--- begin Data provided ---

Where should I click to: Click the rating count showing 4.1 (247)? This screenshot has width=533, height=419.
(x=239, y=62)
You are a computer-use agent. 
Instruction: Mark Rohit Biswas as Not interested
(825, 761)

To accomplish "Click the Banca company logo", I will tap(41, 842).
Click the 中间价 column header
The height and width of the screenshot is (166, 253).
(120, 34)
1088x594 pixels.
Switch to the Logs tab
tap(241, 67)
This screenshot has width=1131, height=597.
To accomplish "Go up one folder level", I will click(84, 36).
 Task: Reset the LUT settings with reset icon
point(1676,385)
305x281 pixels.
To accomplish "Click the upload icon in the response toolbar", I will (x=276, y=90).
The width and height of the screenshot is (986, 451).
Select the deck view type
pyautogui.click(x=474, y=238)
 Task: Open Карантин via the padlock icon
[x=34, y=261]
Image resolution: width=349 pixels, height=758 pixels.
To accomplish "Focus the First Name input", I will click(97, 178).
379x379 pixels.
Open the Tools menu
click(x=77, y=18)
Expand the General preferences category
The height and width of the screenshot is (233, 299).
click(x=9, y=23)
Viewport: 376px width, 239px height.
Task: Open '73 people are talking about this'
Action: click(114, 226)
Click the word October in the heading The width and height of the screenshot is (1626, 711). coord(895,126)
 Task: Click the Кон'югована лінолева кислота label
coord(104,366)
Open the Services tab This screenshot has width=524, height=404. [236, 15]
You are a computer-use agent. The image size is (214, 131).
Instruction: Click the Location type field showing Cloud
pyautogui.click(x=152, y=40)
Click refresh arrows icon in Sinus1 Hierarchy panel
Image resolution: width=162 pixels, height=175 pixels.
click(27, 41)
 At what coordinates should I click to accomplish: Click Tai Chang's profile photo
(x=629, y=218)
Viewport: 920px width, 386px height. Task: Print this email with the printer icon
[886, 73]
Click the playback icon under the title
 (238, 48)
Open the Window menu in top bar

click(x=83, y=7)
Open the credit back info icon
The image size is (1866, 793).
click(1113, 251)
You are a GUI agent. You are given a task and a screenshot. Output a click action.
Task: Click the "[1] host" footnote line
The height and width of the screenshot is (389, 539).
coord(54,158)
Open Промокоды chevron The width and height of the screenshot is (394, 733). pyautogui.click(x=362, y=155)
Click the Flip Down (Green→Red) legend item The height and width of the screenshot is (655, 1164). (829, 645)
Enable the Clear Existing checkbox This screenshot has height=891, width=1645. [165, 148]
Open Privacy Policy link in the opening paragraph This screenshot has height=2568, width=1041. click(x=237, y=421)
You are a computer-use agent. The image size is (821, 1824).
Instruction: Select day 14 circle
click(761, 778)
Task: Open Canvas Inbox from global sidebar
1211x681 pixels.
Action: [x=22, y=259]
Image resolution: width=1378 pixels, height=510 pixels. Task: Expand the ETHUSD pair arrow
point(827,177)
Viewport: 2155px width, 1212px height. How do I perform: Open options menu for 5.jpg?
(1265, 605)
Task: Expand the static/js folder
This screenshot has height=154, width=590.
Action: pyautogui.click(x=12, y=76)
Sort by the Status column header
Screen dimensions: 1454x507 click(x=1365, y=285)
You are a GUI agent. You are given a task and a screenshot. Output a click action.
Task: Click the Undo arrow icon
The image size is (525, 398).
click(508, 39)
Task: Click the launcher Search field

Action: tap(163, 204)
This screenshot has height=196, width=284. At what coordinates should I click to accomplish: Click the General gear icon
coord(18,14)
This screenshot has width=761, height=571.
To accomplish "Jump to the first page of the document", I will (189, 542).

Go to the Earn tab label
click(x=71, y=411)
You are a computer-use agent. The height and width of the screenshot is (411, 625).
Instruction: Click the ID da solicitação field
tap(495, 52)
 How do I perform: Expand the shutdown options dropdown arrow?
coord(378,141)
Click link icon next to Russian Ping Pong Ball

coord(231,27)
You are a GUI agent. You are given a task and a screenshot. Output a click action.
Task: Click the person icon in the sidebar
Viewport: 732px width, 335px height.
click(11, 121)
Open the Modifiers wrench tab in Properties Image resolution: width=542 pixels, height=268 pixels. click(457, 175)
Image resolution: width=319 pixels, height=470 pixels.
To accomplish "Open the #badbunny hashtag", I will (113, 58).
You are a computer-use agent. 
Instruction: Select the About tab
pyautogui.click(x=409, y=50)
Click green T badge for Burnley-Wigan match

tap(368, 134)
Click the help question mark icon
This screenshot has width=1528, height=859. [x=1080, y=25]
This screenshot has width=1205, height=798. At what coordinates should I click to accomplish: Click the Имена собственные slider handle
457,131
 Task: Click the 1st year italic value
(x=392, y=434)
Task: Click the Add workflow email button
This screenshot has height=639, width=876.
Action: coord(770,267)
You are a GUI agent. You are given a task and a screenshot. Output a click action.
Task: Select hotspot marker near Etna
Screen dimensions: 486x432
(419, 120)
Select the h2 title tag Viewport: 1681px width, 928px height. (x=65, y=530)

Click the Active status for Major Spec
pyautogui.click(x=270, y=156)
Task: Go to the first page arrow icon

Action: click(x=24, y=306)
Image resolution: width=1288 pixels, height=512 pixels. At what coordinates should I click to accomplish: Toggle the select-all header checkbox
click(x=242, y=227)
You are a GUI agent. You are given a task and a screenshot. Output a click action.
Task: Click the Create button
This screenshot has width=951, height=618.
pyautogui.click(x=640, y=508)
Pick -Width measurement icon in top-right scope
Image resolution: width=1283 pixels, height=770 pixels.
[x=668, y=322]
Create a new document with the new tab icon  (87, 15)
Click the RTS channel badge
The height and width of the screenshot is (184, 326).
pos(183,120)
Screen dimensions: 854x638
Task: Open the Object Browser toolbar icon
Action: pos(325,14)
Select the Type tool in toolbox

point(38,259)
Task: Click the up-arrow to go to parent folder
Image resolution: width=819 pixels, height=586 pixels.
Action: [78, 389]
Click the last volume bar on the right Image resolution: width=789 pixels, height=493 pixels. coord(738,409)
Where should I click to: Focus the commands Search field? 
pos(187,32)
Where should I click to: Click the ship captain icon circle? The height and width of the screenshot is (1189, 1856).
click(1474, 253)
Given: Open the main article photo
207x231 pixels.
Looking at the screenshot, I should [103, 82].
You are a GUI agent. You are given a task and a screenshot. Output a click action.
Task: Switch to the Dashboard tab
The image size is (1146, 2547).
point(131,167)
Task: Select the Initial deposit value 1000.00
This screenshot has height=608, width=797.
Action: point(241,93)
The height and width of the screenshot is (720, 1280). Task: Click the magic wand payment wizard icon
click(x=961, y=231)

--- end Data provided ---

◆ **Prompt**: Output the data, starting at the line containing "How do I perform: Expand" and ending at the line containing "Open the Modifiers", as a Markdown table with the columns Row and Data line. Number each row and omit blank lines.

◆ **Final result**:
| Row | Data line |
|---|---|
| 1 |  How do I perform: Expand the shutdown options dropdown arrow? |
| 2 | coord(378,141) |
| 3 | Click link icon next to Russian Ping Pong Ball |
| 4 | coord(231,27) |
| 5 | You are a GUI agent. You are given a task and a screenshot. Output a click action. |
| 6 | Task: Click the person icon in the sidebar |
| 7 | Viewport: 732px width, 335px height. |
| 8 | click(11, 121) |
| 9 | Open the Modifiers wrench tab in Properties Image resolution: width=542 pixels, height=268 pixels. click(457, 175) |